* [Records supplied]
..............................

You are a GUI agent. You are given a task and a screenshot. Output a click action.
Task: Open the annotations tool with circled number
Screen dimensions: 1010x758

..............................

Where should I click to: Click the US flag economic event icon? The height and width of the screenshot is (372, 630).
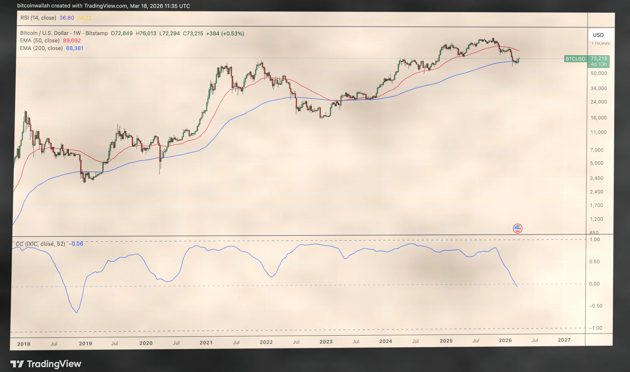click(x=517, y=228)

..............................

Arrange the data from the line with "Where should I" to the line with "click(x=517, y=228)" as a Markdown table with the columns No. and Line, numbering each line and omitting blank lines. Leave the pictures out of the table.

* [Completed task]
| No. | Line |
|---|---|
| 1 | Where should I click to: Click the US flag economic event icon? The height and width of the screenshot is (372, 630). |
| 2 | click(x=517, y=228) |